WHAT YOU WILL DO.
Transcribe each line below without altering anything.

Data records
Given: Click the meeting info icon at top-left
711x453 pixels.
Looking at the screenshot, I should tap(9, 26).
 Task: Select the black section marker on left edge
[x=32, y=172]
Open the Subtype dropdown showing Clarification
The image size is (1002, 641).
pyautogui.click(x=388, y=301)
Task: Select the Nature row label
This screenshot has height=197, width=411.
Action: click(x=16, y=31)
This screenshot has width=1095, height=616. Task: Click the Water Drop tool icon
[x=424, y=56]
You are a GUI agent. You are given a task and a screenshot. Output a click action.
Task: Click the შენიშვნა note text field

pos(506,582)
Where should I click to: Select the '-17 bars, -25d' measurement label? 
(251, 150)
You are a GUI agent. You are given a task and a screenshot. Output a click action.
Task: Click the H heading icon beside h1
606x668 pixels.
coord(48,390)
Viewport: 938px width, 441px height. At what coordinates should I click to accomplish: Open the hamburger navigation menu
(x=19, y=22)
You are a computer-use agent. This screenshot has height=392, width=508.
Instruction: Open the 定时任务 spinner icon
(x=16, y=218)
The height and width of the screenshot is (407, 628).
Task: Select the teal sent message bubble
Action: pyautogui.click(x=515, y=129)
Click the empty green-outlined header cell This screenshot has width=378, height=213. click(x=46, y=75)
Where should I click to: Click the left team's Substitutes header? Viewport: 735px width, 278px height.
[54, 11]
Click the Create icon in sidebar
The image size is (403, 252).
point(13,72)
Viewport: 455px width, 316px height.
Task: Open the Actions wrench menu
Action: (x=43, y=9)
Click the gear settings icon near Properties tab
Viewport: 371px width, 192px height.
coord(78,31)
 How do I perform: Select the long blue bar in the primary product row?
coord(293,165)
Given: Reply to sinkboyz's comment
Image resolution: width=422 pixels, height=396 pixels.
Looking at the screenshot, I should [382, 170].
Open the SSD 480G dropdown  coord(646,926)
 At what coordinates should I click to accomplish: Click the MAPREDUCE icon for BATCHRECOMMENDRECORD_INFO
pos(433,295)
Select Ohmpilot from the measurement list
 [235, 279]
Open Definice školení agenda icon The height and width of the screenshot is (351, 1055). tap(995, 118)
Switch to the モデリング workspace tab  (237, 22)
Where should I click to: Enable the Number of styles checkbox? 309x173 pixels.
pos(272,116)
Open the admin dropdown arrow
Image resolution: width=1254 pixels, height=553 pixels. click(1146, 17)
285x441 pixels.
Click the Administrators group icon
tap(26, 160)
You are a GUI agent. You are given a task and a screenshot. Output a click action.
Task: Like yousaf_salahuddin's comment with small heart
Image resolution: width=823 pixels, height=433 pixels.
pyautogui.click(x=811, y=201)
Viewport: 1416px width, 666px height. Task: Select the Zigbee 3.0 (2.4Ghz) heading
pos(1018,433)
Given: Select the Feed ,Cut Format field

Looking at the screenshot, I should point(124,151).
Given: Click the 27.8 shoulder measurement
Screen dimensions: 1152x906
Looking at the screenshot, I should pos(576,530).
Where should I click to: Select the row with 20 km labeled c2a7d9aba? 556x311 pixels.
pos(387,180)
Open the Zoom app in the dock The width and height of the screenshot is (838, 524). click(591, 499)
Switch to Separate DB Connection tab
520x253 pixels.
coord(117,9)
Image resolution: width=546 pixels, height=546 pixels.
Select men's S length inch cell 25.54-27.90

WRITTEN RESPONSE.
Given: Click the meeting info icon at top-left
711x453 pixels.
Looking at the screenshot, I should tap(9, 26).
 Task: Select the black section marker on left edge
[x=32, y=172]
Open the Subtype dropdown showing Clarification
The image size is (1002, 641).
pyautogui.click(x=388, y=301)
Task: Select the Nature row label
This screenshot has height=197, width=411.
Action: click(x=16, y=31)
This screenshot has width=1095, height=616. Task: Click the Water Drop tool icon
[x=424, y=56]
You are a GUI agent. You are given a task and a screenshot. Output a click action.
Task: Click the შენიშვნა note text field

pos(506,582)
Where should I click to: Select the '-17 bars, -25d' measurement label? 
(251, 150)
You are a GUI agent. You are given a task and a screenshot. Output a click action.
Task: Click the H heading icon beside h1
606x668 pixels.
coord(48,390)
Viewport: 938px width, 441px height. At what coordinates should I click to accomplish: Open the hamburger navigation menu
(x=19, y=22)
You are a computer-use agent. This screenshot has height=392, width=508.
Instruction: Open the 定时任务 spinner icon
(x=16, y=218)
The height and width of the screenshot is (407, 628).
Task: Select the teal sent message bubble
Action: pyautogui.click(x=515, y=129)
Click the empty green-outlined header cell This screenshot has width=378, height=213. click(x=46, y=75)
Where should I click to: Click the left team's Substitutes header? Viewport: 735px width, 278px height.
[54, 11]
Click the Create icon in sidebar
The image size is (403, 252).
point(13,72)
Viewport: 455px width, 316px height.
Task: Open the Actions wrench menu
Action: (x=43, y=9)
Click the gear settings icon near Properties tab
Viewport: 371px width, 192px height.
coord(78,31)
 How do I perform: Select the long blue bar in the primary product row?
coord(293,165)
Given: Reply to sinkboyz's comment
Image resolution: width=422 pixels, height=396 pixels.
Looking at the screenshot, I should [382, 170].
Open the SSD 480G dropdown  coord(646,926)
 At what coordinates should I click to accomplish: Click the MAPREDUCE icon for BATCHRECOMMENDRECORD_INFO
pos(433,295)
Select Ohmpilot from the measurement list
 [235, 279]
Open Definice školení agenda icon The height and width of the screenshot is (351, 1055). tap(995, 118)
Switch to the モデリング workspace tab  (237, 22)
Where should I click to: Enable the Number of styles checkbox? 309x173 pixels.
pos(272,116)
Open the admin dropdown arrow
Image resolution: width=1254 pixels, height=553 pixels. click(1146, 17)
285x441 pixels.
Click the Administrators group icon
tap(26, 160)
You are a GUI agent. You are given a task and a screenshot. Output a click action.
Task: Like yousaf_salahuddin's comment with small heart
Image resolution: width=823 pixels, height=433 pixels.
pyautogui.click(x=811, y=201)
Viewport: 1416px width, 666px height. Task: Select the Zigbee 3.0 (2.4Ghz) heading
pos(1018,433)
Given: Select the Feed ,Cut Format field

Looking at the screenshot, I should point(124,151).
Given: Click the 27.8 shoulder measurement
Screen dimensions: 1152x906
Looking at the screenshot, I should pos(576,530).
Where should I click to: Select the row with 20 km labeled c2a7d9aba? 556x311 pixels.
pos(387,180)
Open the Zoom app in the dock The width and height of the screenshot is (838, 524). click(591, 499)
Switch to Separate DB Connection tab
520x253 pixels.
coord(117,9)
Image resolution: width=546 pixels, height=546 pixels.
Select men's S length inch cell 25.54-27.90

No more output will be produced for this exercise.